The records below must be repeated exactly, but without their pictures.
-- Extracted material follows --
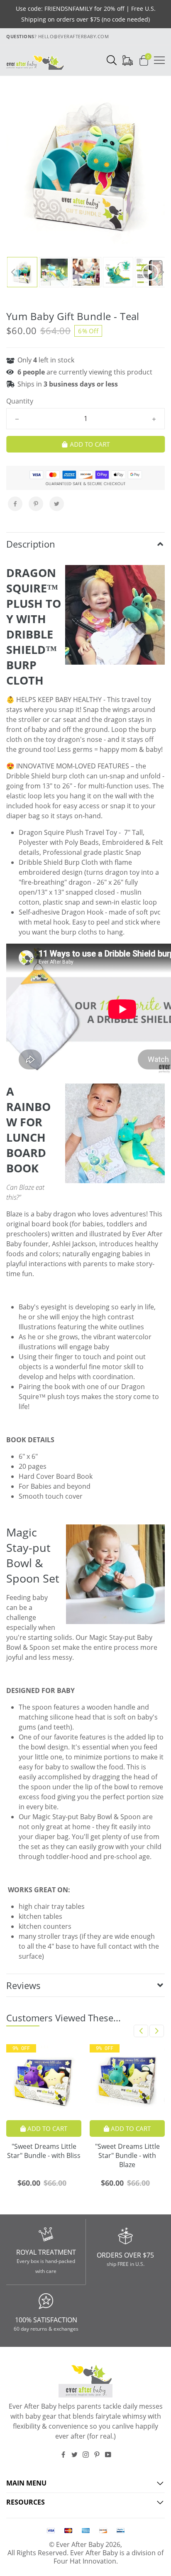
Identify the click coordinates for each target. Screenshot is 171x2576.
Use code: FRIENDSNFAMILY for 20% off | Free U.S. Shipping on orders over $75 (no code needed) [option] (86, 14)
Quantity (19, 401)
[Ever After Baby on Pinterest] (97, 2454)
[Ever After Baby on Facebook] (63, 2454)
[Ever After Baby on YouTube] (108, 2454)
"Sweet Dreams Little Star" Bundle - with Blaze (127, 2155)
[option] (85, 164)
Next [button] (158, 272)
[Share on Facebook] (15, 504)
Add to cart (46, 2128)
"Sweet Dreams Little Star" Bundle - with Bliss (44, 2151)
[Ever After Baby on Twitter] (74, 2454)
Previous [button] (13, 272)
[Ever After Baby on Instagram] (86, 2454)
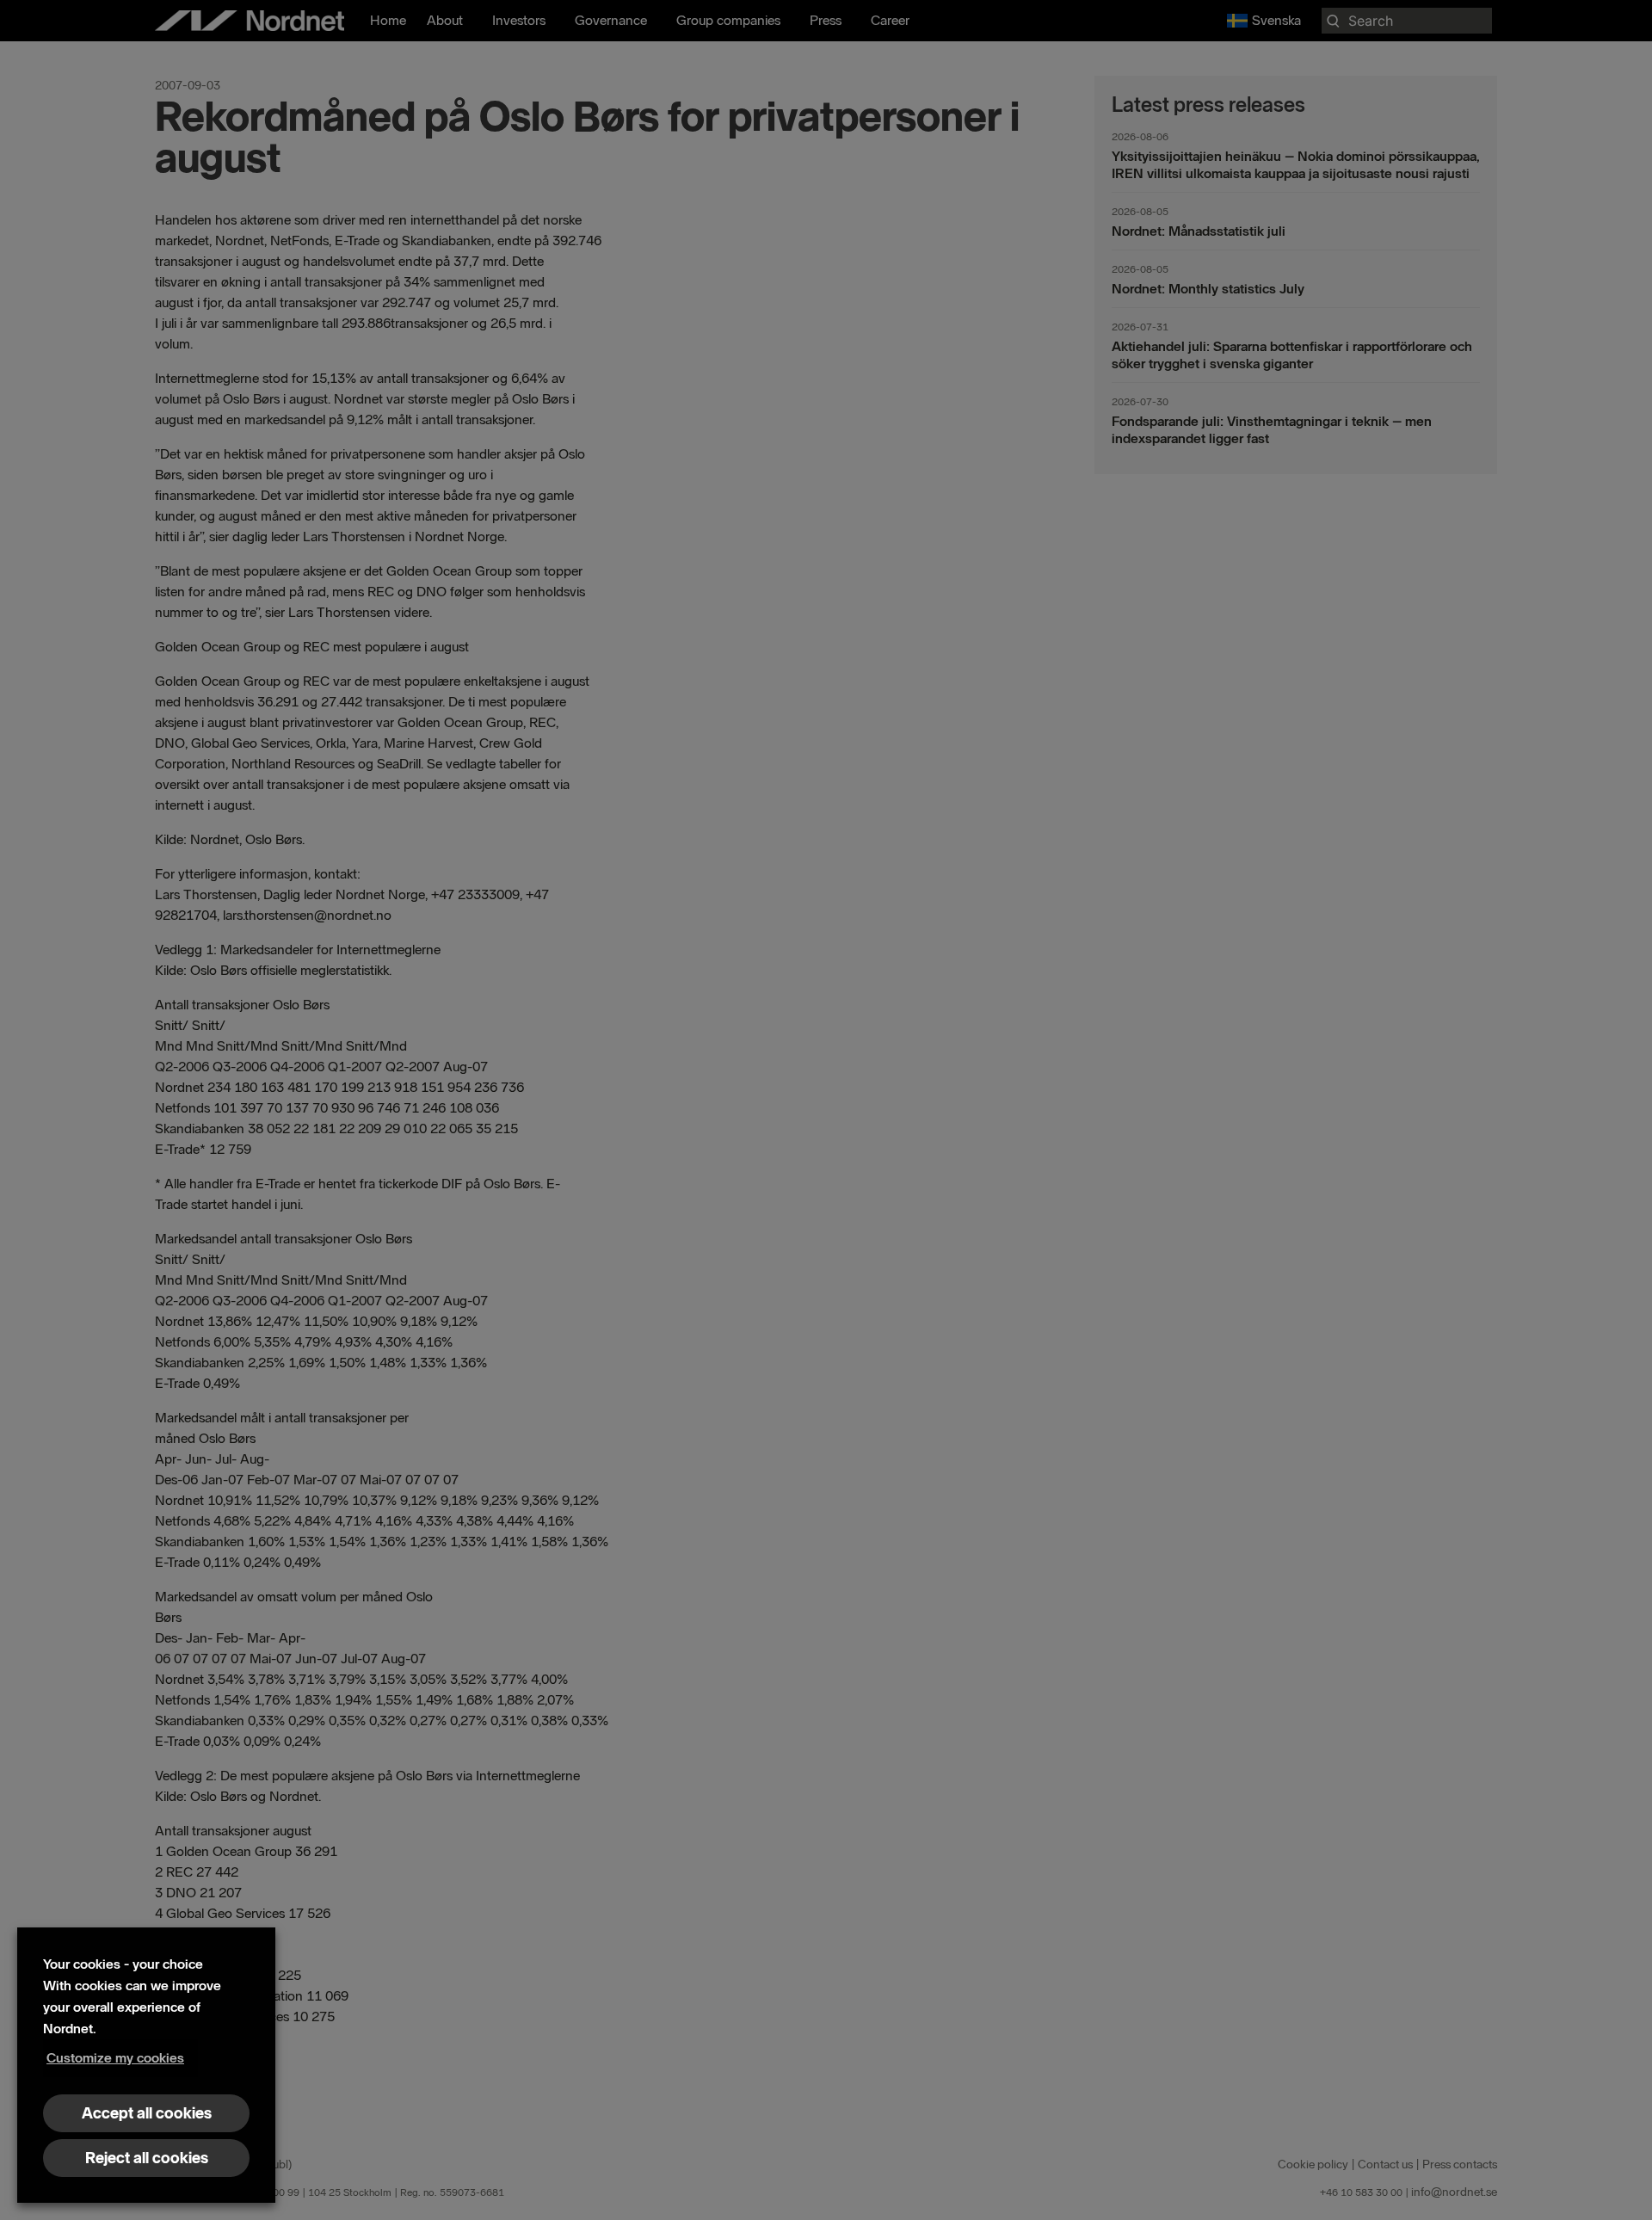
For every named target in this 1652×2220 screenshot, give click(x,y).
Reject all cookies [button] (146, 2158)
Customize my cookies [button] (115, 2058)
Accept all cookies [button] (147, 2113)
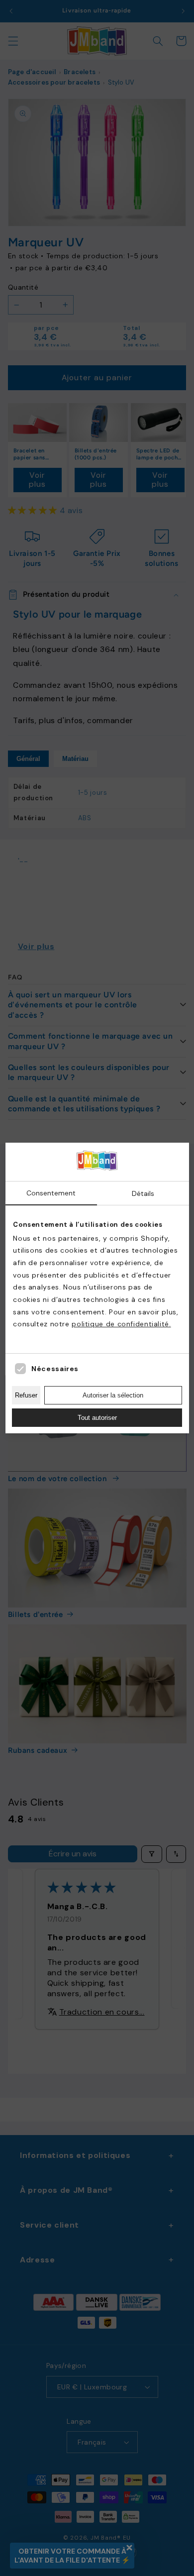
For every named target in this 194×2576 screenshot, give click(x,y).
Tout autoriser (97, 1417)
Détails (143, 1193)
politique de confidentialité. (121, 1323)
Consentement (51, 1192)
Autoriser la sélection (113, 1395)
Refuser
-- Extracted material concluded --
> Solution to this problem
Identify the click coordinates for each target. Screenshot is 171x2576.
Use code: FRIENDSNFAMILY for 20% off | Free U.S. Shipping on orders over $75 (no code needed) [option] (86, 14)
Quantity (19, 401)
[Ever After Baby on Pinterest] (97, 2454)
[Ever After Baby on Facebook] (63, 2454)
[Ever After Baby on YouTube] (108, 2454)
"Sweet Dreams Little Star" Bundle - with Blaze (127, 2155)
[option] (85, 164)
Next [button] (158, 272)
[Share on Facebook] (15, 504)
Add to cart (46, 2128)
"Sweet Dreams Little Star" Bundle - with Bliss (44, 2151)
[Ever After Baby on Twitter] (74, 2454)
Previous [button] (13, 272)
[Ever After Baby on Instagram] (86, 2454)
For every named target in this 1652×2220 screenshot, give click(x,y).
Reject all cookies [button] (146, 2158)
Customize my cookies [button] (115, 2058)
Accept all cookies [button] (147, 2113)
For every named target in this 194×2576 screenshot, give click(x,y).
Tout autoriser (97, 1417)
Détails (143, 1193)
politique de confidentialité. (121, 1323)
Consentement (51, 1192)
Autoriser la sélection (113, 1395)
Refuser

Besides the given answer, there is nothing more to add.